● **Exercise brief**: Find the line with "Image resolution: width=800 pixels, height=450" in the records below. Copy it and every line after it, up to and including the line with "The height and width of the screenshot is (840, 1427).".

● **Records shown**:
__________________________________________________
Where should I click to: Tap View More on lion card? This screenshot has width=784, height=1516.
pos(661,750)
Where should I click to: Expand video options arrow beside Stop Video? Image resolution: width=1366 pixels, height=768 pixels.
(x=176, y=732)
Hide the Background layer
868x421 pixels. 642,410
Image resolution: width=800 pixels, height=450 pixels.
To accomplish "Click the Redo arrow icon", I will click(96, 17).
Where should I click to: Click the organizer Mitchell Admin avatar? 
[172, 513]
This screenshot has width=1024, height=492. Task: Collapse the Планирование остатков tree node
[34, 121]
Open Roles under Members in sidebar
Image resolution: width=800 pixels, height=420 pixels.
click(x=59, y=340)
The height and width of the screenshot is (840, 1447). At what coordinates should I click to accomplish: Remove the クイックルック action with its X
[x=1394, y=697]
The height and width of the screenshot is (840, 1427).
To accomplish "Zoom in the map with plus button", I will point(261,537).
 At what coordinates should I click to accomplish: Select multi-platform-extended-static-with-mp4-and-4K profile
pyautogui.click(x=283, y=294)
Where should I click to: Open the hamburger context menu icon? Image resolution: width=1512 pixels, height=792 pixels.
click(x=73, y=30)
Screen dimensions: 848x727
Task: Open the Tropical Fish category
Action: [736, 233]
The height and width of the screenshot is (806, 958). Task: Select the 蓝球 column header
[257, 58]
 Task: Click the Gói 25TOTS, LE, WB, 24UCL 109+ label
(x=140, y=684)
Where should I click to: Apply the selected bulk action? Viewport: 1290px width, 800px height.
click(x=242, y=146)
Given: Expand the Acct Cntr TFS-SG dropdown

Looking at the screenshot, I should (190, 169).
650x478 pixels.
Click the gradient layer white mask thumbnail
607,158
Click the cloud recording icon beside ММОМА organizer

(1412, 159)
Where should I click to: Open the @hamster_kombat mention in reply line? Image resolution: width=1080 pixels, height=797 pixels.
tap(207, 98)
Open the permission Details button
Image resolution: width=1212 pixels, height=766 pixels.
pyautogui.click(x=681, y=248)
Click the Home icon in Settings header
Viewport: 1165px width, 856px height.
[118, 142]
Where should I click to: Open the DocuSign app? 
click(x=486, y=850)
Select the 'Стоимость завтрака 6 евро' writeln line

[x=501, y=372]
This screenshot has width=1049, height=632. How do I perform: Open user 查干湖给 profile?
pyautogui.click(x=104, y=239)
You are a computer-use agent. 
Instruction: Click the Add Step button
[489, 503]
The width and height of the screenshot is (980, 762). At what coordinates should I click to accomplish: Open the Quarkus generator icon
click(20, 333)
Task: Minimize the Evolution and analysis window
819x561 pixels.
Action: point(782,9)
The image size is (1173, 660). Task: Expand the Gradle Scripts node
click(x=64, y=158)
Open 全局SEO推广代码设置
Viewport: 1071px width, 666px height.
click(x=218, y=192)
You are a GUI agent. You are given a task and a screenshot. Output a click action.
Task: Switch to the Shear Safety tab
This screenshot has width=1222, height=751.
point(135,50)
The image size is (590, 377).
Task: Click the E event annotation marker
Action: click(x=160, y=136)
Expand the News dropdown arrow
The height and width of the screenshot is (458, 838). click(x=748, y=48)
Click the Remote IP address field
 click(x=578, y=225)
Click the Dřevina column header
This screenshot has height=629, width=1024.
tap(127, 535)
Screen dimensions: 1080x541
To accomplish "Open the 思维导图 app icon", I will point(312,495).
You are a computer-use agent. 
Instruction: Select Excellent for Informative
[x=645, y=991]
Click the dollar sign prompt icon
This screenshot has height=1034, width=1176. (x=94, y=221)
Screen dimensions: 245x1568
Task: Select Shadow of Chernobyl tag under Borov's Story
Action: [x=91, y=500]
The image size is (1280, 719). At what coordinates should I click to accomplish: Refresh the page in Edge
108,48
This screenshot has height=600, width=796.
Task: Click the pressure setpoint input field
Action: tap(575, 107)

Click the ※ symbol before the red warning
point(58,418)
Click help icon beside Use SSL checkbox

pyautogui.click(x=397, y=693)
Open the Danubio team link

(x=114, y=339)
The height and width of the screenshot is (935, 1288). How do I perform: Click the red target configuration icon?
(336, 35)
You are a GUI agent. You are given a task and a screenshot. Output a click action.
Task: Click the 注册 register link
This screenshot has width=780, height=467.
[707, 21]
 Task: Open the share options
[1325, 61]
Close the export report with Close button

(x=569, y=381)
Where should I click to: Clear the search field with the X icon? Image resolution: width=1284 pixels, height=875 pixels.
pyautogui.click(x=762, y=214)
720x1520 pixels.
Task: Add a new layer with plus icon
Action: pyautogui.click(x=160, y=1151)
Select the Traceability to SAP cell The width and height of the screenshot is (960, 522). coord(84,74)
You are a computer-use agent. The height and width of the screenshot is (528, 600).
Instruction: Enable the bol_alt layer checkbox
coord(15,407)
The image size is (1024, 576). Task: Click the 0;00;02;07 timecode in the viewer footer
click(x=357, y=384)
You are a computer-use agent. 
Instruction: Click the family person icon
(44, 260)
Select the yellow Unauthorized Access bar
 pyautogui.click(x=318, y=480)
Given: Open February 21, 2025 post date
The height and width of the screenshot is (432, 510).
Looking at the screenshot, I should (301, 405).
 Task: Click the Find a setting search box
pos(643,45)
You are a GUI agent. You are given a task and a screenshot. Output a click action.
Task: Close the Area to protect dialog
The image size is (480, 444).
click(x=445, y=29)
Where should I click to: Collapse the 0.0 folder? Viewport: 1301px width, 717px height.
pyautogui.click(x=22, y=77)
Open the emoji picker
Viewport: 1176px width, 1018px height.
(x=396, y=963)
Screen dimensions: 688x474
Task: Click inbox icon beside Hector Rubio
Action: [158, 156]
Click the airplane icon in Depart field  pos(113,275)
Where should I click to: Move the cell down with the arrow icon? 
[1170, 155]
__________________________________________________
● **Exercise response**:
Image resolution: width=800 pixels, height=450 pixels.
To accomplish "Click the Redo arrow icon", I will click(96, 17).
Where should I click to: Click the organizer Mitchell Admin avatar? 
[172, 513]
This screenshot has width=1024, height=492. Task: Collapse the Планирование остатков tree node
[34, 121]
Open Roles under Members in sidebar
Image resolution: width=800 pixels, height=420 pixels.
click(x=59, y=340)
The height and width of the screenshot is (840, 1447). At what coordinates should I click to accomplish: Remove the クイックルック action with its X
[x=1394, y=697]
The height and width of the screenshot is (840, 1427).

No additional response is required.